Part 4: The Collector’s Dilemma – Why You Want “Better”

In 2026, original Taboo cassettes are unobtanium. A sealed copy of Taboo I sold on Discogs for $4,200 in 2022. But Taboo IIIIIIIV? Only three confirmed copies exist in known collections. Why?

Because it is the better version. Not just musically, but historically.

To say it is “better” is to acknowledge that the Taboo series was not a linear progression. It exploded, collapsed, and reformed in one volume.

1. The Line-Up: An Impossible Cross-Section

While Taboo I (1979) was raw and Taboo II (1980) was suicidally bleak, Taboo IIIIIIIV captured the moment when industrial music learned to swing. It is the only volume to juxtapose:

No other volume in the series achieved this density of legend.

Scoring Changes

Part 1: The Genesis of Transgression (1979-1981)
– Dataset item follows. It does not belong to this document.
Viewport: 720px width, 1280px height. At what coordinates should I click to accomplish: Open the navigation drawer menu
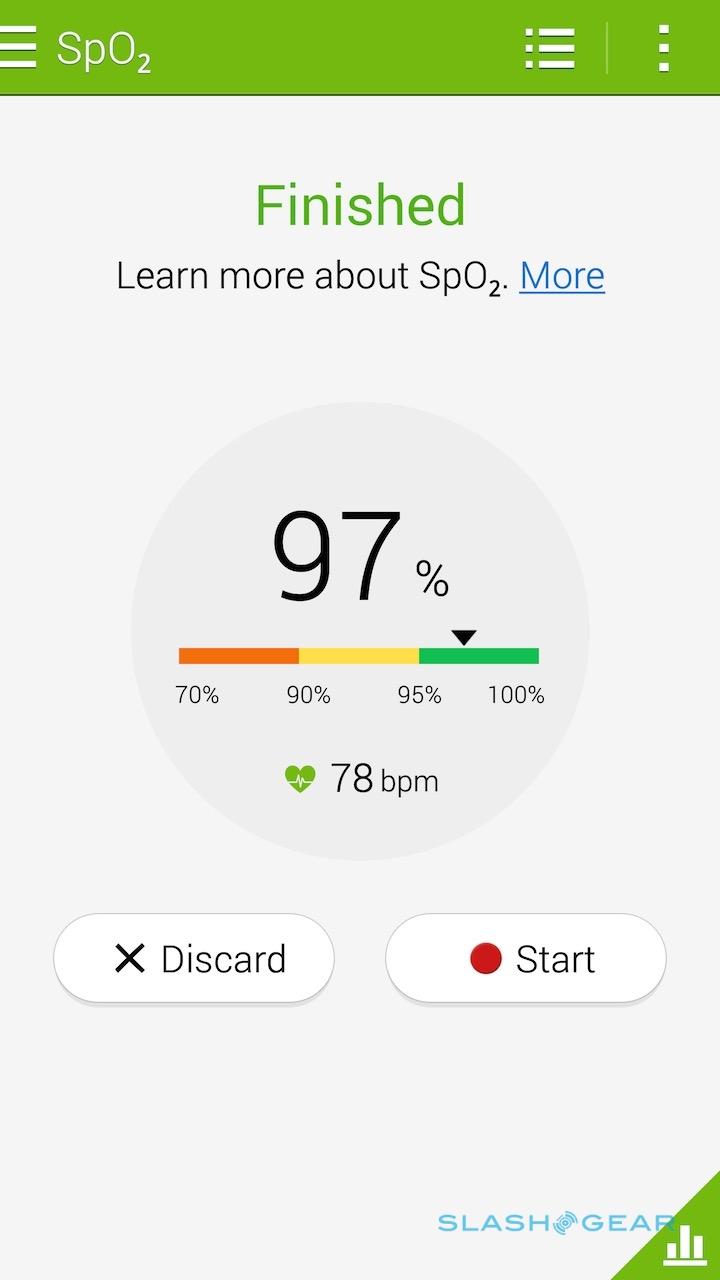point(18,47)
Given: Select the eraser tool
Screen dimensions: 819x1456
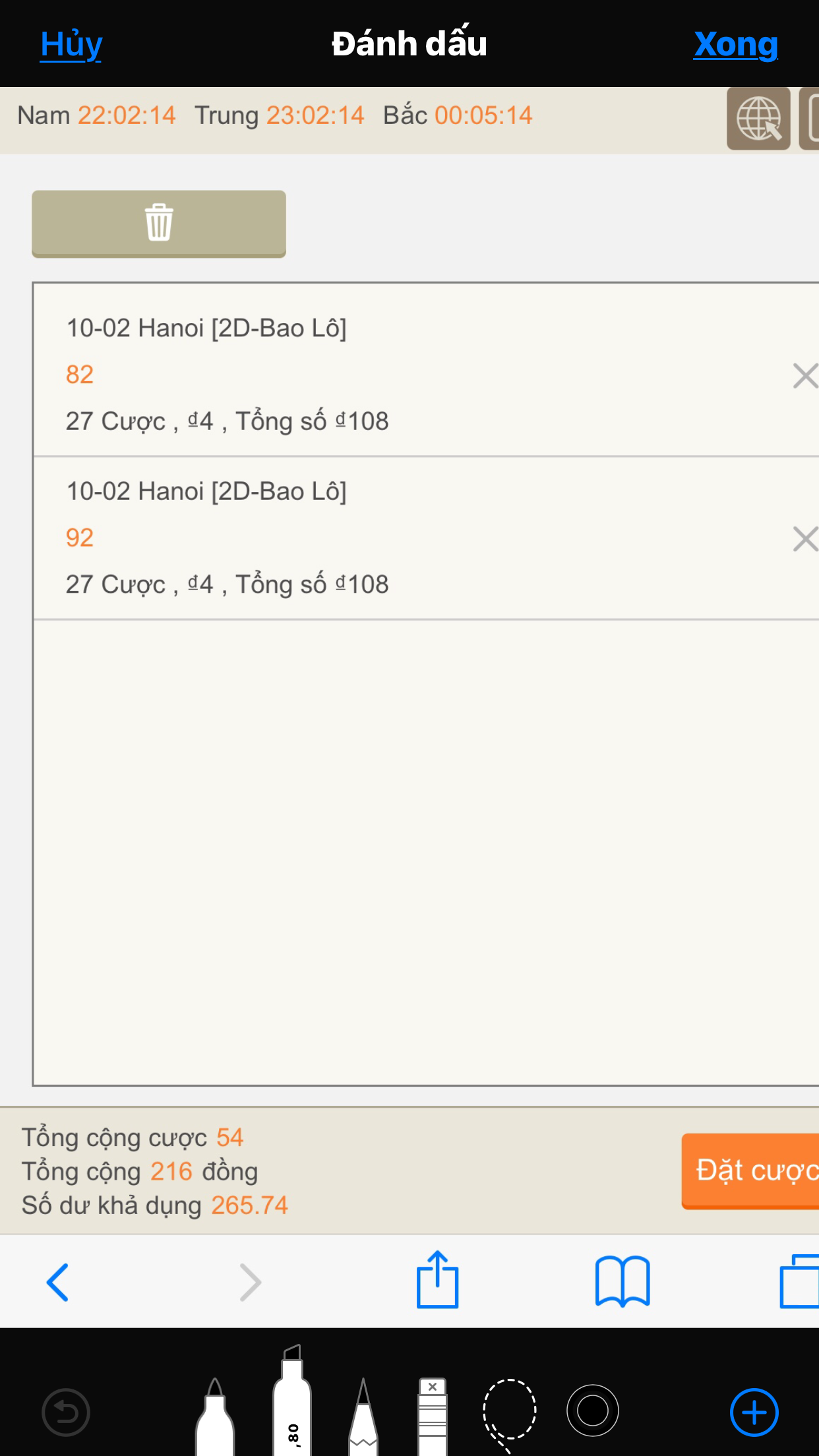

To understand the peculiar keyword, one must first understand the world of 1979. Punk had been declawed by commercialism. Mainstream radio offered disco and yacht rock. But in the bedrooms, warehouses, and art schools of London, Berlin, New York, and Sydney, something festered.

The original Taboo series—often misspelled with extra ‘i’s and ‘v’s due to bootleg misprints—was not a record label. It was a virus. Initiated by a clandestine collective known only as “The Committee for Acoustic Terrorism,” the first volume, Taboo I: Rites of Eleusis (1979), was a C90 cassette wrapped in photocopied linocut art.

The sound? Unforgiving. Side A featured Throbbing Gristle’s live recording of “Discipline” (Berlin, 1979) next to a Merzbow-esque precursor by a then-unknown Masami Akita, tracked with a 14-minute field recording of a slaughterhouse in Hamburg. Side B was pure dissonance: a Cabaret Voltaire demo, a spoken word piece by Lydia Lunch about urban decay, and a hidden loop of reversed church bells.

Collectors immediately used the term “taboo iiiiiiiv” as a shorthand for the series’ deliberate opacity. By the second volume (1980-81), the typographical chaos began. Volume II was printed as “TABOO //” on some copies and “Taboo II///” on others. But the third release—the fabled iiiiiiiv—is where the “better” debate ignites.